One day in particular, the power and water had been out for longer than usual; our electronics were dead and our last barrel of water was almost empty. For several days, I had had one of the intestinal infections that frequently plague our team, and I really just wanted to be somewhere with indoor plumbing.
That night as I lay covered in sweat, I kept thinking: does God really love me if he called me to live in a place like this? My dad always loved and cared for our family so well, and I can’t picture him moving us to a place where it gets up to 130°F with no air conditioning, no running water, and constant sickness – not without a good reason. So either God loves me less than my dad, or he does have a really good reason.
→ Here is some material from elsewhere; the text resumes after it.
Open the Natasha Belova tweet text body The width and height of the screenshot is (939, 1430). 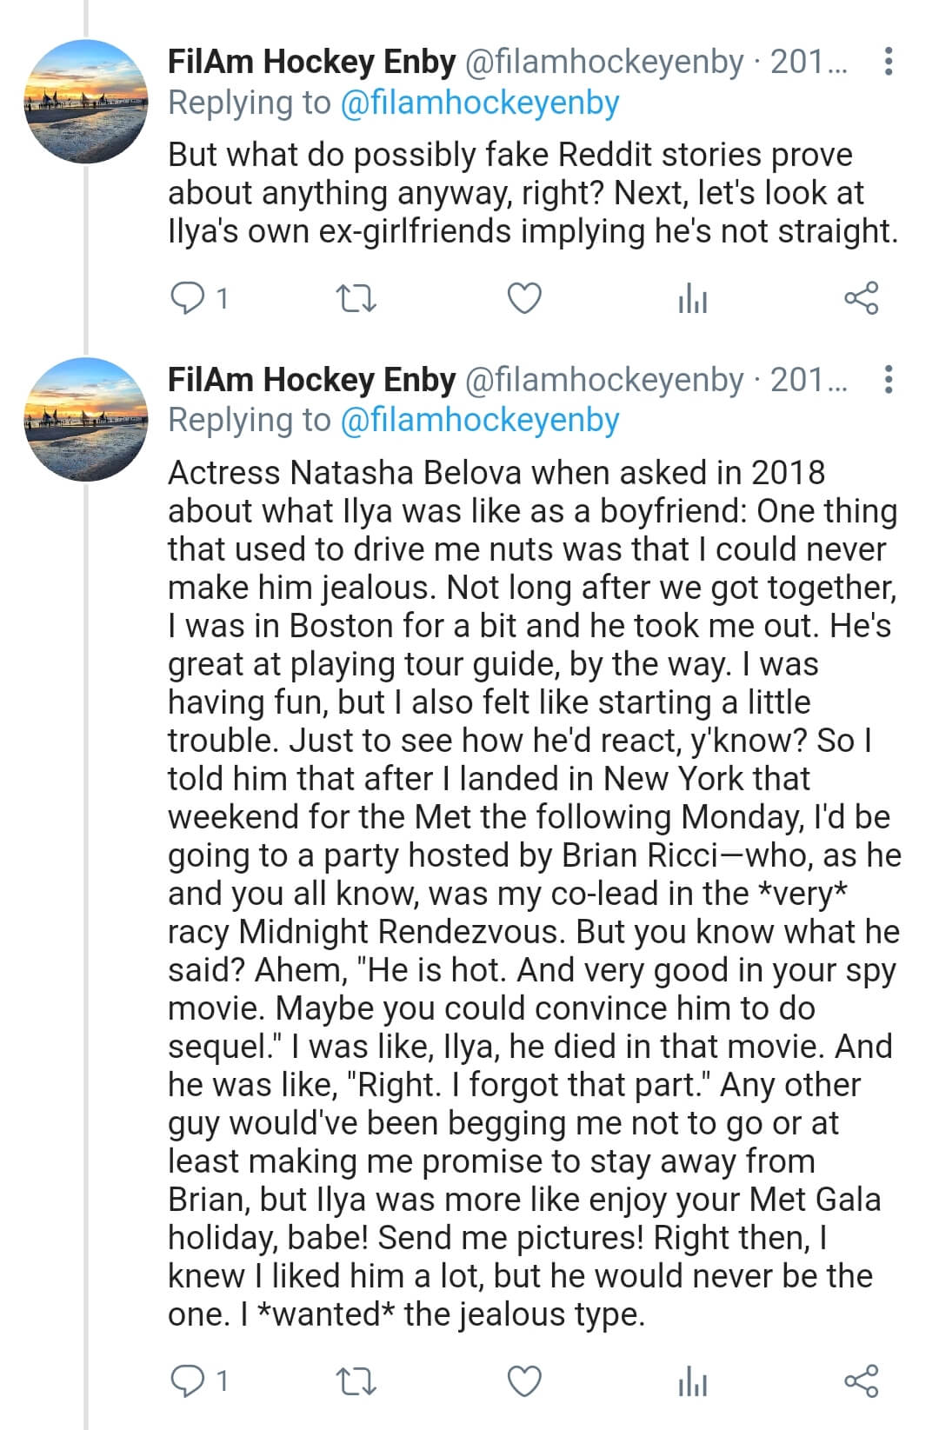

The Lord reminded me of John 10 – how he has other sheep that are lost, whom he desires to bring into his flock. And as Jesus freely and lovingly laid down his life that we could be reconciled to the Father, so he invites us also to enter into difficulties that others would know that love too.
I think the Lord also desires to set me free from the lie that circumstances are somehow a measure of his love. I want to be able to walk joyfully through any struggle, believing Romans 8: that nothing can separate us from the love of God. How powerful would it be if instead of longing for difficulties to end, I could learn to worship in the midst of them?
I am continually humbled by how the Lord provides for our needs. The next day, our friend Nyaret brought us one of her two jerry cans of water, which held us over until the city turned on the water the following day and we were able to refill our barrels. Her act of love blessed us beyond just the gift of water.
God is so faithful, and I can confidently say, “The LORD is my shepherd; I shall not want.”